The question might seem easy.

The Economist 4-9-2014

One answer is that the list of all words in a language can be found in a dictionary. A second, commonsense definition, might be that everything that appears between spaces on a written page (such as this one) is a word. A third idea might be that words are the unsplittable building blocks of a language.

It might then seem surprising that for linguists—the academics who ponder what language is for a living—the definition of a word is not at all clear. It would surprise the average reader that many linguists do not much care for the idea of “words” as such. All three commonsense definitions above are so flawed as to be unusable.

To take the first, not all our words—by a very long shot—are found in “the dictionary”. There is, first, no Dictionary. There are only many dictionaries for the English language, put out by private publishers. Their flawed, human lexicographers ponder daily what to include and what to exclude. (Huge numbers of specialised words don’t make the cut.) This was the subject of a recent Economist explainer article, responding to those nonplussed that Oxford Dictionaries had recently included “side boob” and “neckbeard” in their online dictionaries. The idea that lexicographers can, by the power invested in them by Oxford University Press or Merriam-Webster, allow a string of letters to “become a word” elicits a wry laugh from real lexicographers. They no more determine what words are than chemists get to choose what the elements are. They find and describe words, but do not permit them into being.
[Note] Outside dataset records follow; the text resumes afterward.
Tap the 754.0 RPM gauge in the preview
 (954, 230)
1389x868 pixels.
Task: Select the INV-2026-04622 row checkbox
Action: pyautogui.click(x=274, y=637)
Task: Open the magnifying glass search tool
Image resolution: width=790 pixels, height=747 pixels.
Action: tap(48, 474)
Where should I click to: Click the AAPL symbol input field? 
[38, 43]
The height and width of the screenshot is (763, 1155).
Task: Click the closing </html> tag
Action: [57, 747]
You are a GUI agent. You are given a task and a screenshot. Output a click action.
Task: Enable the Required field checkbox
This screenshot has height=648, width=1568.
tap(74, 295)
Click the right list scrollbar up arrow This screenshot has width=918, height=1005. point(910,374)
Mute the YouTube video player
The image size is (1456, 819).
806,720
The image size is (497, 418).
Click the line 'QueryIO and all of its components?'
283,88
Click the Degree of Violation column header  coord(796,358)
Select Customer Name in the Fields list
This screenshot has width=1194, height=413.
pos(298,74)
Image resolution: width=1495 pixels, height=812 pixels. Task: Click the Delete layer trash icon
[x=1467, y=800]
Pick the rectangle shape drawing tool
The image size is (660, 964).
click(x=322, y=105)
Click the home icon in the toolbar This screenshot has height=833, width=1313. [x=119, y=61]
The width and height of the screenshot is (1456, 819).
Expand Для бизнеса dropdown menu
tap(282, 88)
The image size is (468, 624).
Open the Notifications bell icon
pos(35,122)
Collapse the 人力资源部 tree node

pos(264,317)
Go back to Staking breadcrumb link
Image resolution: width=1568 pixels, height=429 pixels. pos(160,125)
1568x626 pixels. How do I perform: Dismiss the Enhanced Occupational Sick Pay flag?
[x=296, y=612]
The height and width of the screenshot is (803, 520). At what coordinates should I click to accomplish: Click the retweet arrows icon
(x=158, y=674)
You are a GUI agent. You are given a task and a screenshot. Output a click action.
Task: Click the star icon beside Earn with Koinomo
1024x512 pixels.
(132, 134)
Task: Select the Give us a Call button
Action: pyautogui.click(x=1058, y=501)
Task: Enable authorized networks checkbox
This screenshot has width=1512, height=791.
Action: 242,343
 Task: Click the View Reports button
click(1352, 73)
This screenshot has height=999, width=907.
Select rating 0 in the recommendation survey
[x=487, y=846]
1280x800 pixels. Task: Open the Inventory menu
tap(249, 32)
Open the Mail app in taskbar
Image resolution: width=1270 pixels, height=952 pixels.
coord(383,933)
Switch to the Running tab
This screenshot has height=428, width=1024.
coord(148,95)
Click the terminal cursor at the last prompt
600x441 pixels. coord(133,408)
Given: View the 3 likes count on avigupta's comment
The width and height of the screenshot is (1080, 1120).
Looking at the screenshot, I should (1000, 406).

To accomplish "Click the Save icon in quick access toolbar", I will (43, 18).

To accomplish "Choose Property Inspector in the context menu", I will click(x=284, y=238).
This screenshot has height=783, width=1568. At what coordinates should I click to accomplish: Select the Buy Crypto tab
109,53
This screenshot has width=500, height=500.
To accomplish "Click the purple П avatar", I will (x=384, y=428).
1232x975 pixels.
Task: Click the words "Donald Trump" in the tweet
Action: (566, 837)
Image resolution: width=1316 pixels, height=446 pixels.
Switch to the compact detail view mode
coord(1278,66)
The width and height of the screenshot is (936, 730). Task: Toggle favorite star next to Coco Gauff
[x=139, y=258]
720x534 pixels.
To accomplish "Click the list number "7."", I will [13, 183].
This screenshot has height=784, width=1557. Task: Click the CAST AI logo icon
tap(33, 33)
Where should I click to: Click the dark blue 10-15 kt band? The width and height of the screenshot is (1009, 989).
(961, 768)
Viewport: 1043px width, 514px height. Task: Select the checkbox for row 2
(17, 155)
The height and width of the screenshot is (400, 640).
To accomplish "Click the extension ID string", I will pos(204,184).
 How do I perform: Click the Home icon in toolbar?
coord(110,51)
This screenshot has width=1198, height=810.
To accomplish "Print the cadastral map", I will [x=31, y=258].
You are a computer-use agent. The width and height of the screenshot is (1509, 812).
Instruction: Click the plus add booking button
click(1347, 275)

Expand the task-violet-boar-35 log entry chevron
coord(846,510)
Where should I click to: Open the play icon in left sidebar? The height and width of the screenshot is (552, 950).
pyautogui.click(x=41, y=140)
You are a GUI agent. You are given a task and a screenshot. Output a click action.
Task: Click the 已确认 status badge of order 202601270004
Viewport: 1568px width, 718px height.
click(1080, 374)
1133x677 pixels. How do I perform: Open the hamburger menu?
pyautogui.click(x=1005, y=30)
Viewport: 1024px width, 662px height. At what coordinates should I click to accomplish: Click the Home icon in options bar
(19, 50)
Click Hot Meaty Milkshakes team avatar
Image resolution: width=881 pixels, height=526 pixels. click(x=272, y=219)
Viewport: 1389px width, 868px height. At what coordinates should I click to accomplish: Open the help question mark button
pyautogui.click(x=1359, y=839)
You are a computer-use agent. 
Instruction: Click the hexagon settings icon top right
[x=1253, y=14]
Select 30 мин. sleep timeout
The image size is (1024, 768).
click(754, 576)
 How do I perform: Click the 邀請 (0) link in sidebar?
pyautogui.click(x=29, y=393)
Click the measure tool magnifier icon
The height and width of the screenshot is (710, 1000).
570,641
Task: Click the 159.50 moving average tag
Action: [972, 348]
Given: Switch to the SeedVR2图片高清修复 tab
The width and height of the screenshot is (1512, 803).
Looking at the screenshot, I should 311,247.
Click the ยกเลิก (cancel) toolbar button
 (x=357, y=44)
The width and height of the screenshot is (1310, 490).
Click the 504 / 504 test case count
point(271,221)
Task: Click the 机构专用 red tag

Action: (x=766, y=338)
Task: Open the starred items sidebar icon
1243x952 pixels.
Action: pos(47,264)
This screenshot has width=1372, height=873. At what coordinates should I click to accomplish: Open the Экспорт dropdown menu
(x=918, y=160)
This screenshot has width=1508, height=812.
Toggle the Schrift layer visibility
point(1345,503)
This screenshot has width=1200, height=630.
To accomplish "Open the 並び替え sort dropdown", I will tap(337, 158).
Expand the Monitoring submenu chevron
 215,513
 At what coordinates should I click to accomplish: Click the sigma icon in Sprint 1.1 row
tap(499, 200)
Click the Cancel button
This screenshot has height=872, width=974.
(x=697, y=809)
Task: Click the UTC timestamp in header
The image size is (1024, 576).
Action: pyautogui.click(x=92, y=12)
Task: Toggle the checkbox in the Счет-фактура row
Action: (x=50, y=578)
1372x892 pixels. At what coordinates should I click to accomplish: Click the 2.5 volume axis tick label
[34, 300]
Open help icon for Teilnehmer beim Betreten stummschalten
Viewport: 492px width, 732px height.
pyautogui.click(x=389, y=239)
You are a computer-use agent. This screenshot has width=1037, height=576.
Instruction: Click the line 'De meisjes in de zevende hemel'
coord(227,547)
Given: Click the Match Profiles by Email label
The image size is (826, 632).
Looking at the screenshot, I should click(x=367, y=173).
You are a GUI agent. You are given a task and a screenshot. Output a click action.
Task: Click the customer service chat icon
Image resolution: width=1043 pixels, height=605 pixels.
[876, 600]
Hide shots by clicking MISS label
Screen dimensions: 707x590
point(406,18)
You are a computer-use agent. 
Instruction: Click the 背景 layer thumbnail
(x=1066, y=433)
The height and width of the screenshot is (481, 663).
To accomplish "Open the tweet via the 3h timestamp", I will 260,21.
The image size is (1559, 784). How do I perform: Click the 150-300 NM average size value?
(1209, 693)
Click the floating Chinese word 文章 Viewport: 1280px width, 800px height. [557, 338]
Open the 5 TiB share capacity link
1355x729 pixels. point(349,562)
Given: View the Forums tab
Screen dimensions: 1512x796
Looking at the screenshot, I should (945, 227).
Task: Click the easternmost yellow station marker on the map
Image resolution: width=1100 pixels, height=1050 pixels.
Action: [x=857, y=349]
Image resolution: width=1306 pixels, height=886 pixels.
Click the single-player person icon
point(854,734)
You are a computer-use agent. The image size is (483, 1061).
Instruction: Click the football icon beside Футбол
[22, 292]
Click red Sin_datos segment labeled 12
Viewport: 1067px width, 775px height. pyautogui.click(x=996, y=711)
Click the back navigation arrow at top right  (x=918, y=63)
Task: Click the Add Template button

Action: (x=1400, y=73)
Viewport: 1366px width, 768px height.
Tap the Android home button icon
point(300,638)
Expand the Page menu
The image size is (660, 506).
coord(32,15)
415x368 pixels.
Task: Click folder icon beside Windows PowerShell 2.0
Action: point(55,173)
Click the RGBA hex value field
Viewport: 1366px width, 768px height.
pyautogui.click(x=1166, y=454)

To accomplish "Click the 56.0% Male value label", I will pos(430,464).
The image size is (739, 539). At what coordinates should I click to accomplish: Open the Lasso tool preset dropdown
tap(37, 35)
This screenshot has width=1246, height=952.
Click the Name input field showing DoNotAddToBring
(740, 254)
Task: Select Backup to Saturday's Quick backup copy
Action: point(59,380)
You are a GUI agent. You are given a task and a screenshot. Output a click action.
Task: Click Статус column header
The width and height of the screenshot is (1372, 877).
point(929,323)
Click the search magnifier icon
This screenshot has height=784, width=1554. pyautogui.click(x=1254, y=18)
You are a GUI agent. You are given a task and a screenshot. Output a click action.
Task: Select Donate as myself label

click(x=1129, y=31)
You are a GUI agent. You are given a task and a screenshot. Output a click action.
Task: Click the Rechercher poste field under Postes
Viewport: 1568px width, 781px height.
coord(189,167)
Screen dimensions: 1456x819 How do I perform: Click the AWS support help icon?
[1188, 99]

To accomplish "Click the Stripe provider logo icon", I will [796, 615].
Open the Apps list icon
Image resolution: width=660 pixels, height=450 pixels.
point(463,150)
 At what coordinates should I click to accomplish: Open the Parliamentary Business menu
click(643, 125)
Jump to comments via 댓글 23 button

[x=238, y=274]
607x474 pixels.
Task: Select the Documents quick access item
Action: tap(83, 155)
The second notion is that words are delineated by spaces on the printed page in proper languages. But what about “side boob”, above? One word or two? Oxford Dictionaries included it as a new word, not a new phrase. This makes sense because sometimes new “words” are created from old elements. Whether writers write them with a space (“side boob”) or not (“neckbeard”) is immaterial. For “word” status, it matters whether the new creation is truly something new. Remember school chemistry: a mixture is when two substances mingle but retain their chemical properties. A compound is when the properties change as a result of the mixture. By analogy, a “dark room” is a mixture; a “darkroom” is a compound. A “black board” must be black, but a “blackboard” may be green, as Steven Pinker has written.

A neat feature of English helps disentangle mere phrases from new compounds. We know that two words have become a compound—something new—when the stress shifts to the first bit of the compound. Consider “blackboard” and “darkroom” above, or the difference between “log in”—There’s a log in the shed—and “login”—Have you forgotten your login again? The clear first-syllable stress shows that English-speakers have begun considering login a compound. The orthographic change—whether there’s a space on either side—is what economists might call a trailing indicator. New coinages might first be written as two separate words; as the combination persists, it might be hyphenated. If it survives long enough, it will probably end up being written closed up. Your columnist discovered this as a university student poring over dusty decades’ worth of an old reference publication. It was called the Statistical Year Book, then Year-Book, then Yearbook.

Surely there must be something unsplittable and basic to the language, though, might come the response. Of course a language’s sounds are even more basic than the words. But what about a basic unit of meaning? Is that a word? No, because even many indubitable “words” in the common understanding can be split into meaningful hunks. Unsuitable has three meaningful units, un-, -suit- and –able. Each can be used in other combinations. (UneaseThat suits the mood, playable old records). No one would argue that “unsuitable” is “not a word”. So our “basic unit of meaning” must be smaller in grain than the word. And indeed, linguists call the smallest unit of meaning a “morpheme”. Some morphemes are words (like “suit”). But some are not (like “un-“). Dictionaries might include common compounds like unsuitable, but they will also omit many obvious but unnecessary entries like sharklike and smokable.

All this adds up to a curious fact. While amateur language-lovers are often word-lovers, learning and treasuring oddities like antediluvian or triskaidekaphobia, linguists think both bigger and smaller than “words”. To the linguists, fussing over words is like developing an interest in individual chemical elements: “I’m fascinated by boron.” In the material world, what really matters is how elements are built (the stuff of subatomic physics) and how they work together (the stuff of chemistry). So it is with language. Commonsense though it may seem to many, “word” is not an interesting unit, if you’re interested in the system rather than its pieces. Morphemes interact to make words (their study is called morphology). Words interact to make phrases and clauses and sentences (the process of which is called syntax). Those in turn transmit meaning (semantics). In language as in so many other things, the whole really is not just greater, but far more fun, than the sum of the parts.